_Activity_
Return exactly the span of lines in the following data that opens with the line containing "You are a computer-use" and closes with the line containing "Instruction: Click the". Include nothing else.

_Information shown_
* * *

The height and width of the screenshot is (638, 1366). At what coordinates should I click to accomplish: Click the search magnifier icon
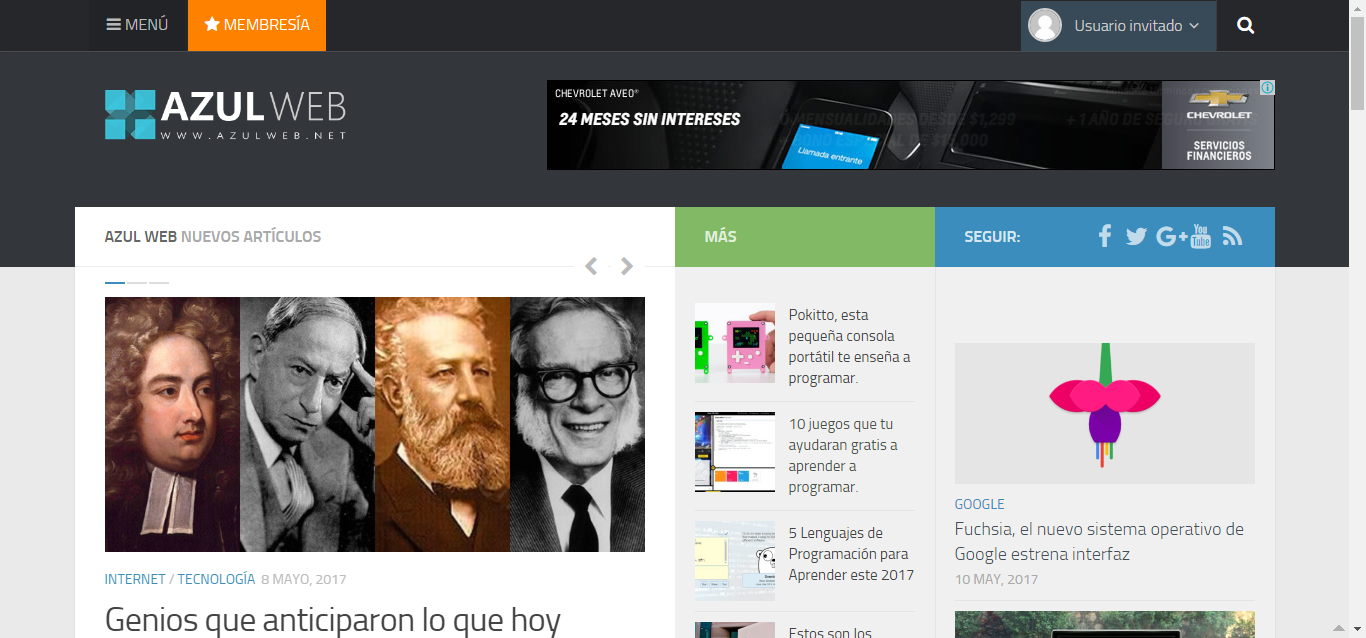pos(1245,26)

* * *

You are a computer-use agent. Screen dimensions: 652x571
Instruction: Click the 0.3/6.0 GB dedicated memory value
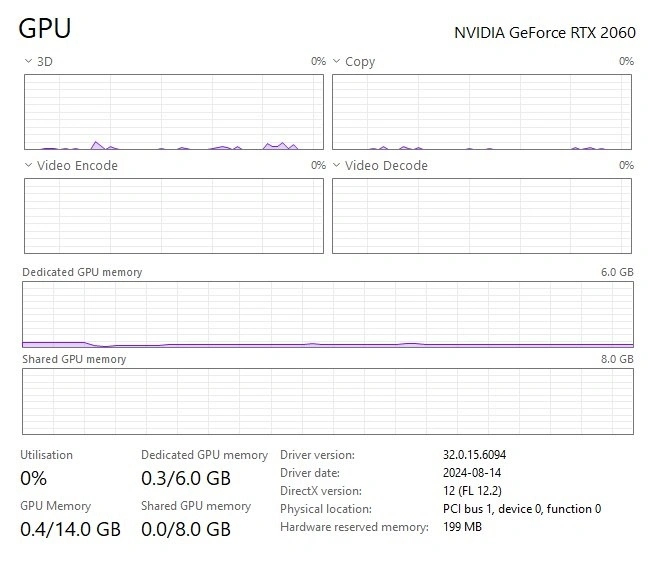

* * *

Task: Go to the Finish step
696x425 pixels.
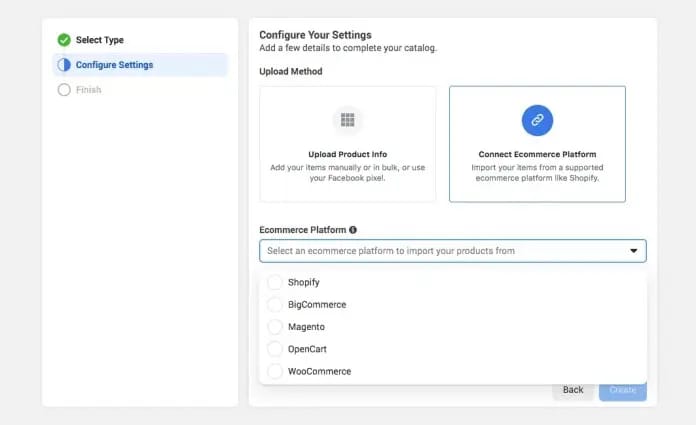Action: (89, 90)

* * *

_Exercise response_
You are a computer-use agent. Screen dimensions: 652x571
Instruction: Click the 0.3/6.0 GB dedicated memory value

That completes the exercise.